Import the SparkSession module from pyspark.sql and build a **SparkSession** with the __`builder()`__ method. Afterwards, you can set the master URL to connect to, the application name, add some additional configuration like the executor memory and then lastly, use __`getOrCreate()`__ to either get the current Spark session or to create one if there is none running

In [1]:
# Import SparkSession
from pyspark.sql import SparkSession

# Build the SparkSession
spark = SparkSession.builder \
   .master("local") \
   .appName("Linear Regression Model") \
   .config("spark.executor.memory", "1gb") \
   .getOrCreate()
   
sc = spark.sparkContext

These spatial data contain 20,640 observations on housing prices with 9 economic variables:

* __Longitude__ refers to the angular distance of a geographic place north or south of the earth’s equator for each block group;
* __Latitude__ refers to the angular distance of a geographic place east or west of the earth’s equator for each block group;
* __Housing median age__ is the median age of the people that belong to a block group. Note that the median is the value that lies at the midpoint of a frequency distribution of observed values;
* __Total rooms__ is the total number of rooms in the houses per block group;
* __Total bedrooms__ is the total number of bedrooms in the houses per block group;
* __Population__ is the number of inhabitants of a block group;
* __Households__ refers to units of houses and their occupants per block group;
* __Median income__ is used to register the median income of people that belong to a block group; And,
* __Median house value__ is the dependent variable and refers to the median house value per block group.
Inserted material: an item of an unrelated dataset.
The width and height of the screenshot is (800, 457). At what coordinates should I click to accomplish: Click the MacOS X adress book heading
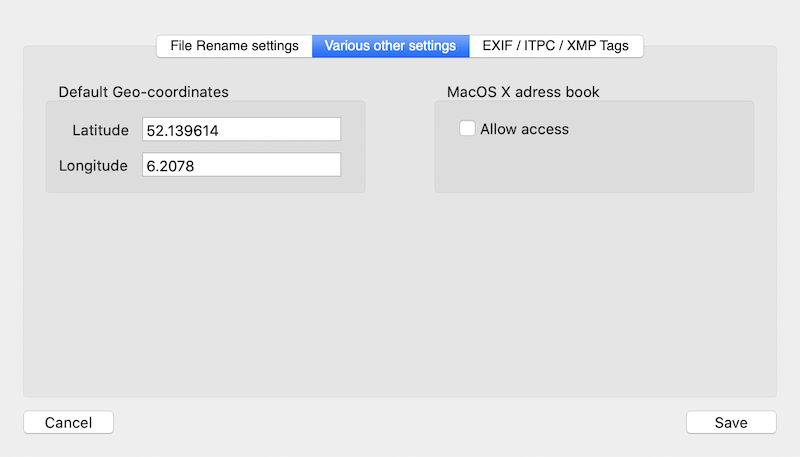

The __Median house value__ is the dependent variable and will be assigned the role of the target variable in your ML model.
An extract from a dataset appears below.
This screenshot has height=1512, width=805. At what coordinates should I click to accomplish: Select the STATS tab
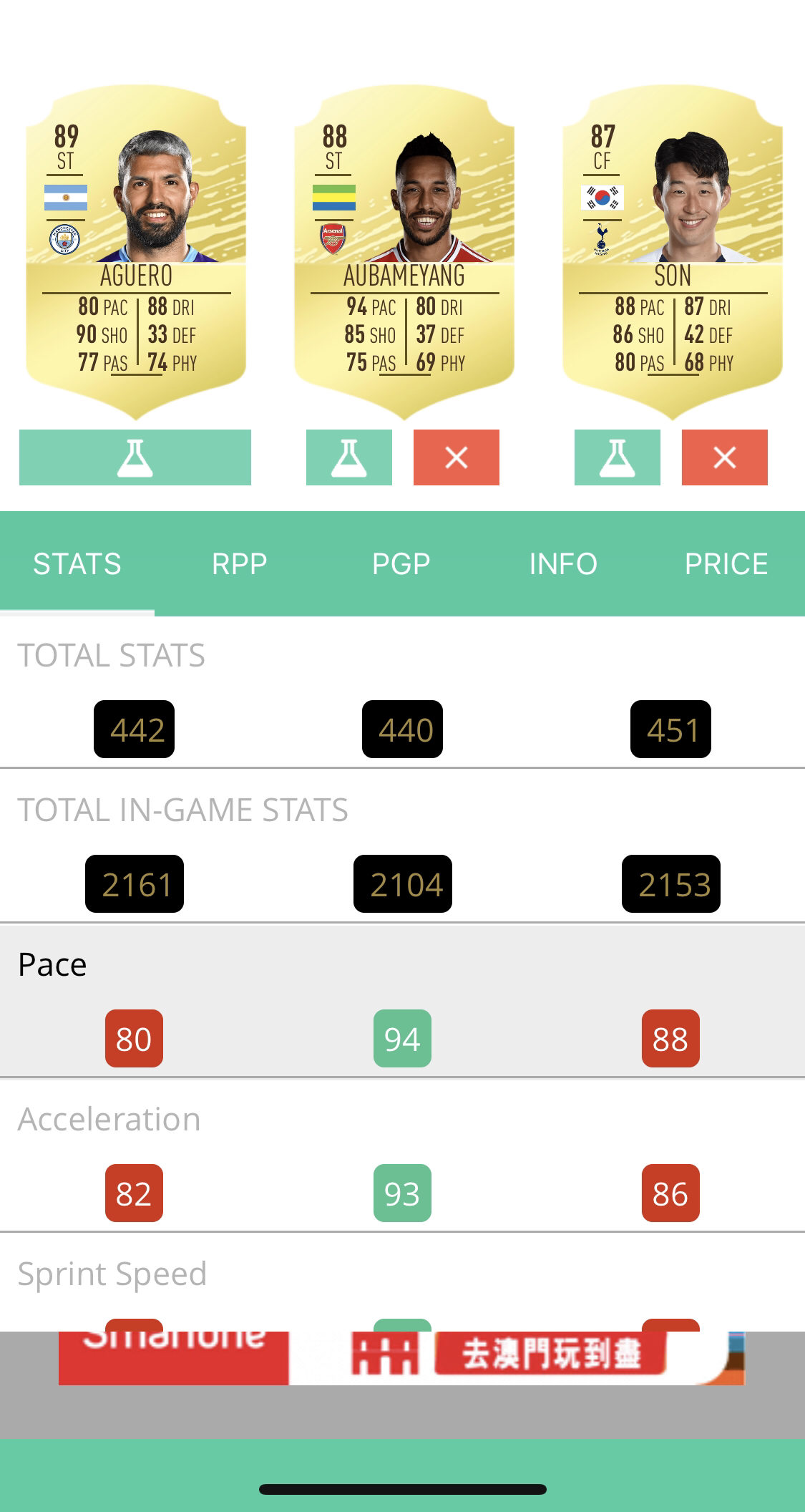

Next, you’ll use the __`textFile()`__ method to read in the data from the folder that you downloaded it to RDDs. This method takes an URI for the file, which is in this case the local path of your machine, and reads it as a collection of lines. For all convenience, you’ll not only read in the .data file, but also the .domain file that contains the header. This will allow you to double check the order of the variables.

In [2]:
# Load in the data
rdd = sc.textFile('data/CaliforniaHousing/cal_housing.data')

# Load in the header
header = sc.textFile('data/CaliforniaHousing/cal_housing.domain')

## 2. Data Exploration
Important to understand here is that, because Spark’s execution is __“lazy”__ execution, nothing has been executed yet. Your data hasn’t been actually read in. The rdd and header variables are actually just concepts in your mind. You have to push Spark to work for you, so let’s use the __`collect()`__ method to look at the header:

In [3]:
header.collect()

['longitude: continuous.',
 'latitude: continuous.',
 'housingMedianAge: continuous. ',
 'totalRooms: continuous. ',
 'totalBedrooms: continuous. ',
 'population: continuous. ',
 'households: continuous. ',
 'medianIncome: continuous. ',
 'medianHouseValue: continuous. ']

The `collect()` method brings the entire RDD to a single machine, and you’ll get to see the above result.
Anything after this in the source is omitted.